───── Page excerpt

Gwin, P.J. and Wise, J. concur.

1 At the time, Revised Code 2305.11 stated as follows, in relevant part: "(B)(1) [A]n action upon a medical, dental, optometric, or chiropractic claim shall be commenced within one year after the cause of action accrued, except that, if prior to the expiration of that one-year period, a claimant who allegedly possesses a medical, dental, optometric, or chiropractic claim gives to the person who is the subject of that claim written notice that the claimant is considering bringing an action upon that claim, that action may be commenced against the person notified at any time within one hundred eighty days after the notice is so given." Revised Code 2305.11 was subsequently amended, removing the 180-day exception.

2 In Clark, the Court held that "[a] hospital may be held liable under the doctrine of agency by estoppel for the negligence of independent medical practitioners practicing in the hospital when: (1) it holds itself out to the public as a provider of medical services; and (2) in the absence of notice or knowledge to the contrary, the patient looks to the hospital, as opposed to the individual practitioner, to provide competent medical care." Id. at syllabus. The issue of whether these conditions were met in this case was not raised in the motion for summary judgment. Therefore, this Court does not reach nor decide whether Clark is otherwise applicable. Our decision is limited to the legal issue posed in the motion for summary judgment.

──────────
───── Information given

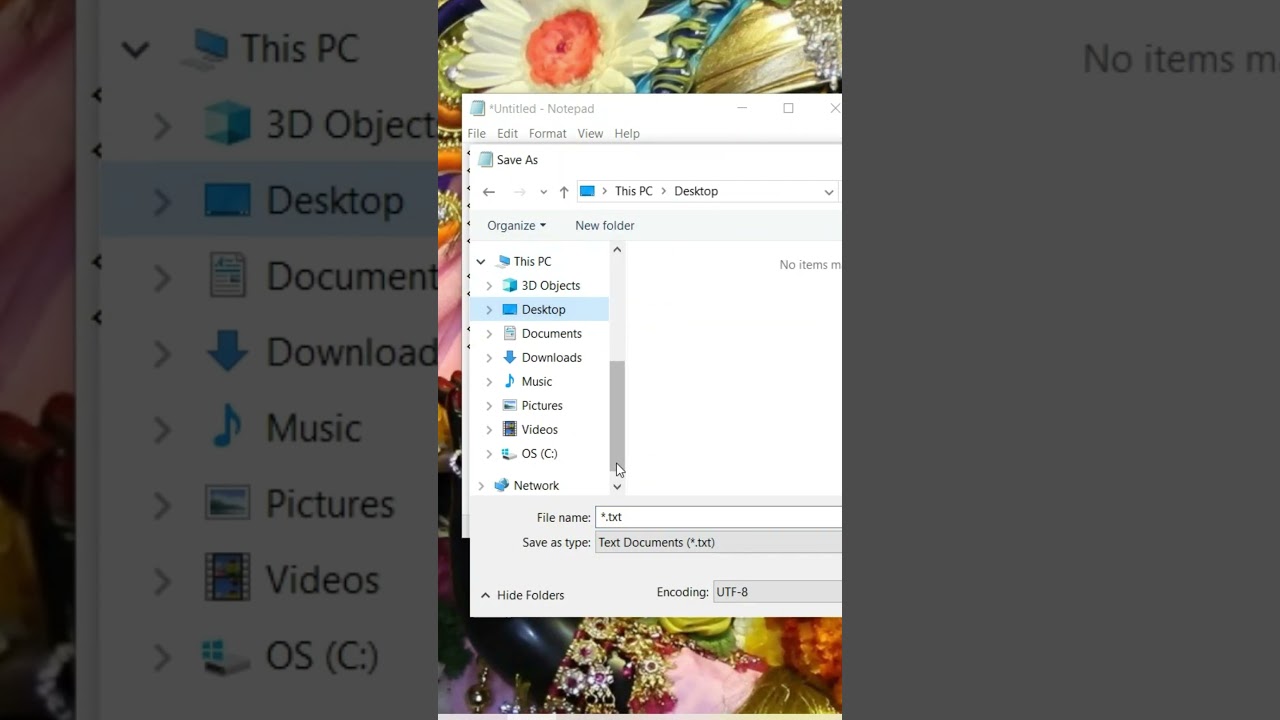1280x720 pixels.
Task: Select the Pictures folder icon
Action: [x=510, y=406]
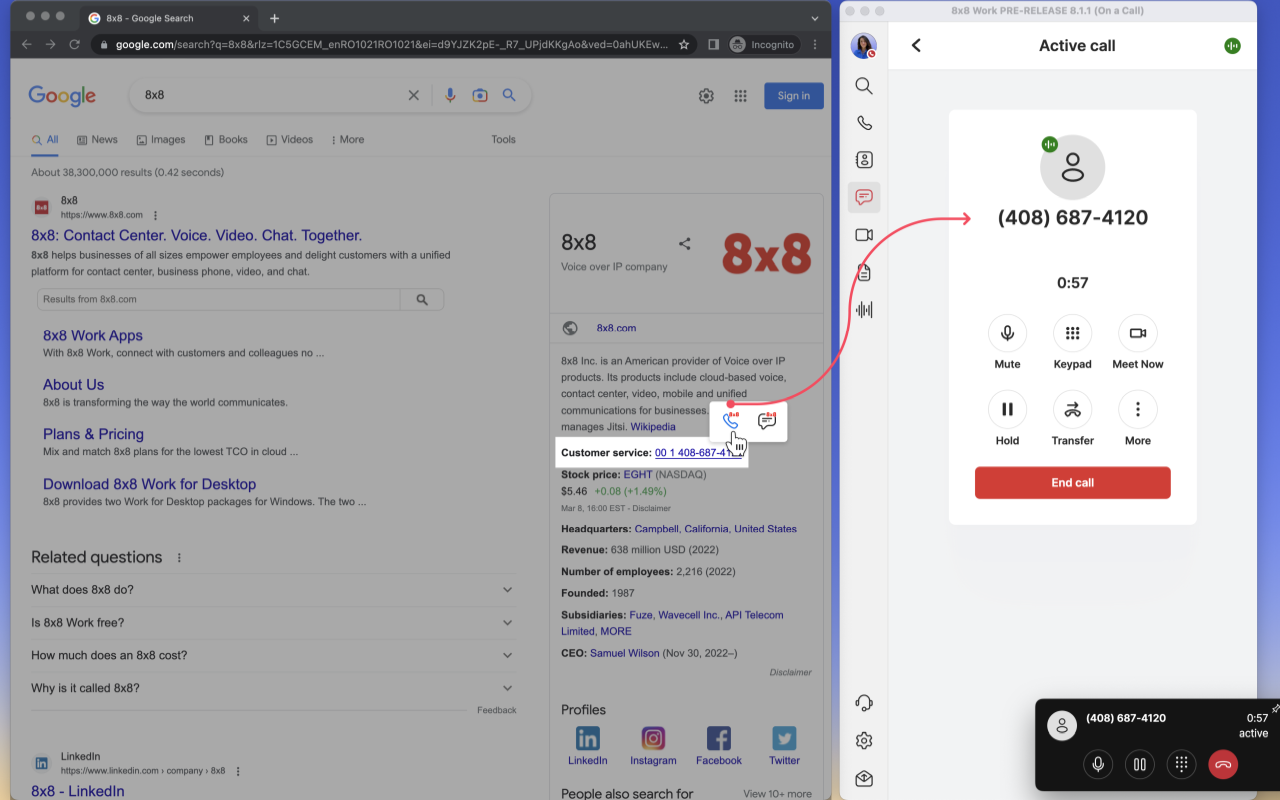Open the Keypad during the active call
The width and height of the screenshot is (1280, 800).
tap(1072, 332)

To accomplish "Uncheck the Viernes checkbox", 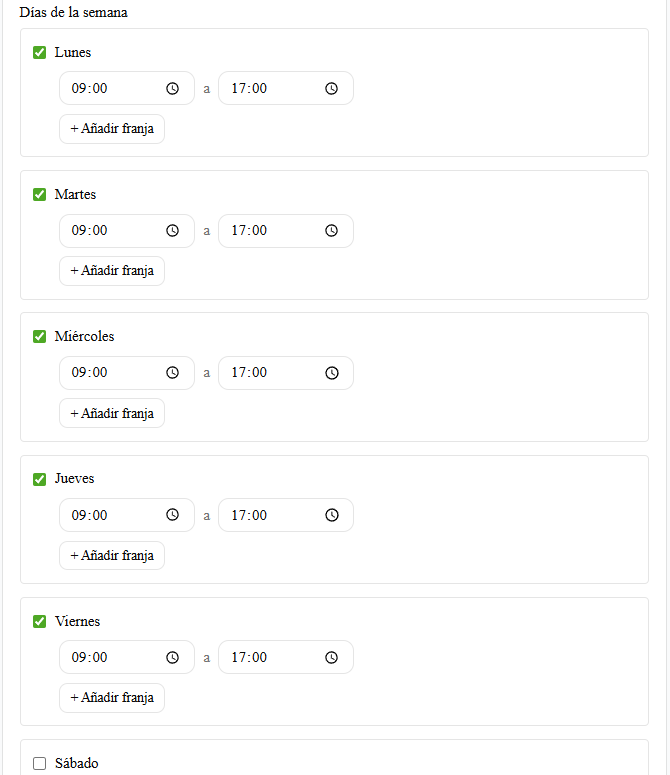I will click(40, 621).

──────────

__Problem description__
From the court opinion excerpt, reproduce the passage starting with "Gwin, P.J. and" and going on through "the 180-day exception.".

__Written reply__
Gwin, P.J. and Wise, J. concur.

1 At the time, Revised Code 2305.11 stated as follows, in relevant part: "(B)(1) [A]n action upon a medical, dental, optometric, or chiropractic claim shall be commenced within one year after the cause of action accrued, except that, if prior to the expiration of that one-year period, a claimant who allegedly possesses a medical, dental, optometric, or chiropractic claim gives to the person who is the subject of that claim written notice that the claimant is considering bringing an action upon that claim, that action may be commenced against the person notified at any time within one hundred eighty days after the notice is so given." Revised Code 2305.11 was subsequently amended, removing the 180-day exception.